— Problem description —
Find the word "title" in the data, then copy each line where it is found.

Saved data entries
-- Opening Marker --

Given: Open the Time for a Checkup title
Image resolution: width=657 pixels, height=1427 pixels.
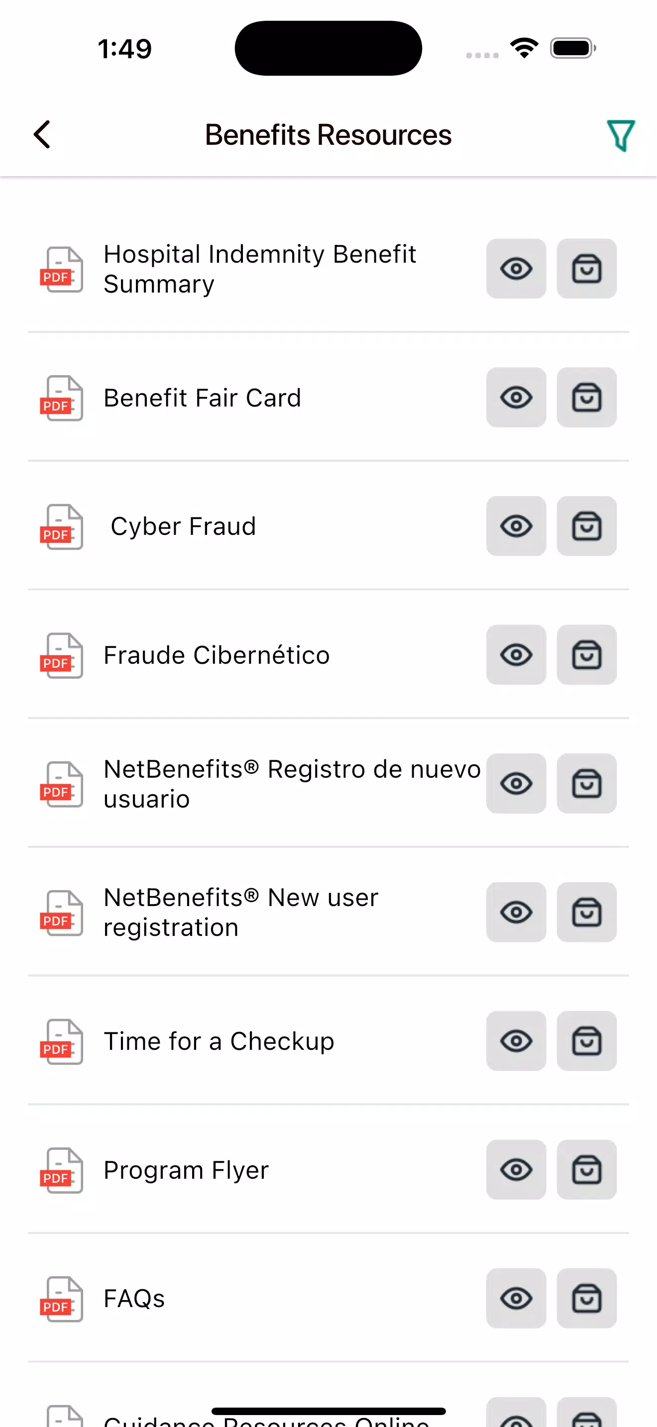Looking at the screenshot, I should click(219, 1041).
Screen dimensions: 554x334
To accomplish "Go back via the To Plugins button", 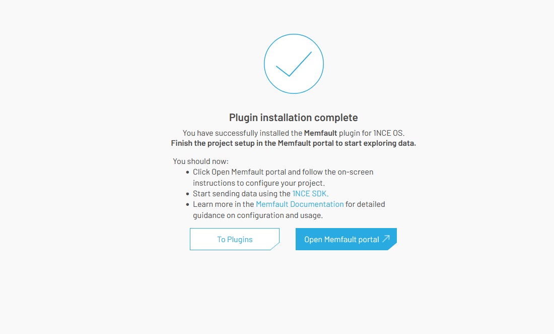I will (x=235, y=239).
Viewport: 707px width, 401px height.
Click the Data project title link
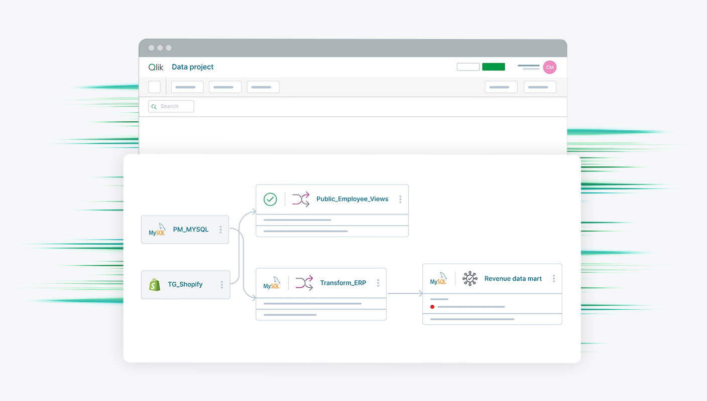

-- Closing Marker --

— Solved exercise —
Given: Open the Time for a Checkup title
Click the Data project title link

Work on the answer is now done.